Critical Inquiry Critical Inquiry

Anders Troelsen reviews Miniature Metropolis

Andreas Huyssen. Miniature Metropolis: Literature in an Age of Photography and Film. Cambridge, Mass.: Harvard University Press, 2015. 368 pp.

Review by Anders Troelsen

15 February 2016

It has always been an intellectual pleasure to embark upon a new book by Andreas Huyssen.  Miniature Metropolis is no exception. In this book the reader is presented with a string of sensitive close readings of texts situated at the intersection point of the modern metropolis, modernist literature, and new media. There are not only the usual suspects performing on the urban scene such as Charles Baudelaire, Rainer Maria Rilke, Siegfried Kracauer, or Walter Benjamin but also, for instance, Gottfried Benn, Ernst Jünger, and Theodor Adorno—and Huyssen’s approach is not exhausted in well-known tropes such as acceleration of life, condensation of time, and space, perceptual disorientation, stimuli protection, multiplication of perspectives, anomie, montage, and others. As “one of the few genuinely innovative modes of spatialized writing created by modernism” (p. 2), the “urban miniatures”—as the minor genre is baptized by Huyssen—are typically texts that provide no detailed descriptions of urban sites, but are trying to come to terms with the unstable and indirect human relationships of the metropolis and with the new visual media such as photography or film. The goal can be pursued in different ways, for example, by resorting to an oneiric imagery, and it can sometimes go together with a longing for a prelapsarian language.

In this vein, literature is simply denying its own premature declaration of death. Without adapting the techniques of the new visual media and without sharing the utopian potentials attributed to them, “urban minatures” often confront or dispute them, reasserting their own differential and language’s ability to conjure up the transitory urban life, thus insisting on their own literacy in a kind of stubbornness, Eigensinn. Some of the analysed texts are seen as exercising a kind of sabotage on the threshold between word and image, others as applying a kind of “remediation in reverse,”scrolling backwards a development in which the novel is swallowed up by the film just as the painted portraiture is replaced by photography.

The exchanges within the triangulation of metropolis, media, and modernism are often rather oblique. Warfare conceived as the telos of modernism is projected into the city by Jünger, the trenches of the Great War being replaced and metamorphosed into barricades of class struggle.

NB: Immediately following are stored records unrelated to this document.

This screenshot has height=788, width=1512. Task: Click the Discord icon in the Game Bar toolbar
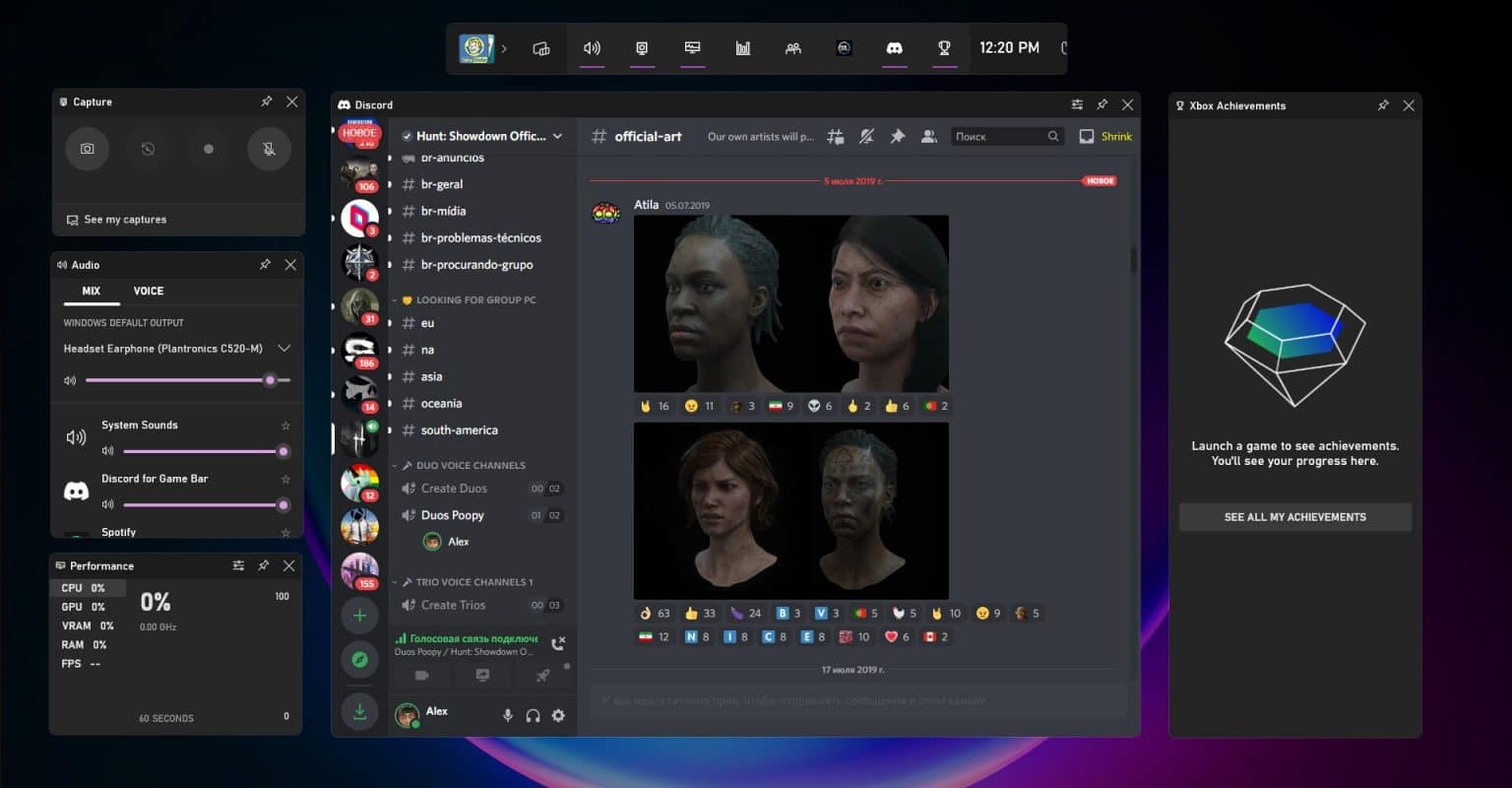(894, 47)
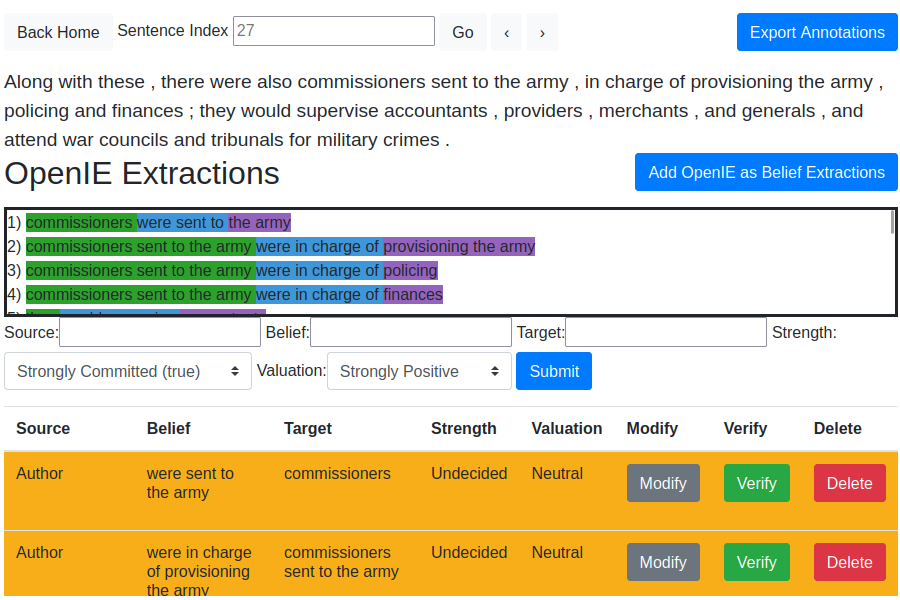This screenshot has width=900, height=600.
Task: Delete the 'were sent to the army' row
Action: pos(849,483)
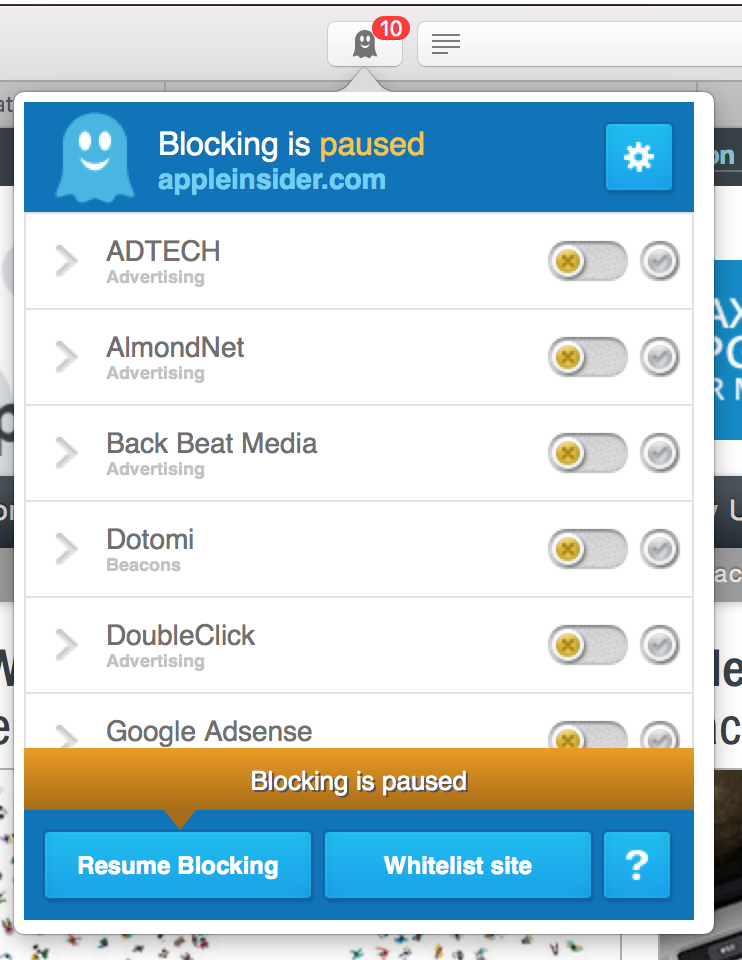Click the checkmark icon beside ADTECH

click(660, 262)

In Kafka’s urban maze of unreadable dependencies, phenomena of extremely fast motion and sudden arrest and standstill are read as corresponding to new media forms: early silent film’s accelerated distortion of reality being a kind of distraction, photography’s deceleration a sort of (positive) attention.

Huyssen is offering subtle interpretations of Benn’s Rönne novellas, analysing them one by one, and he is showing how Robert Musil welcomed the challenge of new media and drew inspiration from Béla Baláz’ film theory that stressed the disruption of ordinary scale perception and the boundary between the human and the not human by, for instance, the isolated framing of close ups.

In his treatment of Benjamin’s Einbahnstraße, Huyssen undertakes to “to read One-Way Street in terms of a structure of absence, the absence of the pictura” (p. 149).  Huyssen thus observes how the Trauerspiel author and theorist of Baroque allegory is opposing the triumphalism of the visual by only offering the inscripito and subscripto of the tripartite structure of the emblem, that is, the textual elements, not the pictura.

In a stimulating way, Huyssen is applying the concept of Durchdringung (interpenetration) to some of the phenomena described in the texts—a term coined by the architectural theorist Siegfried Giedion in 1928 (pp. 17–18). As a champion of modernism, he demonstrated how steel, glass, and ferroconcrete enabled architecture to abolish former borders between inside and outside, public and private, above and below, fixed and fluid space. This notion lends itself to be expanded in a way so that hierarchic models of experiences are weakened on all levels. An example is the film’s tendency to equalize human beings and material things.

Huyssen sets up a trap for himself by treating Adorno as the coda of the trajectory he has traced. The question offers itself too easily: Is the author somehow identifying himself with Adorno, the German expatriate who in Minima Moralia renounces explicit theoretical cohesion and rejects ontological essentialism? Huyssen is no refugee, and he is certainly not claiming a status like Adorno. There is no doubt that Huyssen to some degree affiliates himself with positions associated with the critical theory of the Frankfurt School. He clearly admires Adorno, but, inspired by some features of his writings, Huyssen does not succumb to the more eccentric ones.

At any rate, Huyssen has written an exciting book, replete with striking and illuminating formulations. I have just one major objection. The texts analysed certainly have common features—that is a premise for the book—but it is difficult to see a common denominator or even a Familienähnlichkeit (a familiy resemblance) that could connect the very diverse texts analysed to something like a genre, which seems implied in urban miniatures. The span of the texts—including for example Jünger and Irmgard Keun—seems too wide to justify such a designation.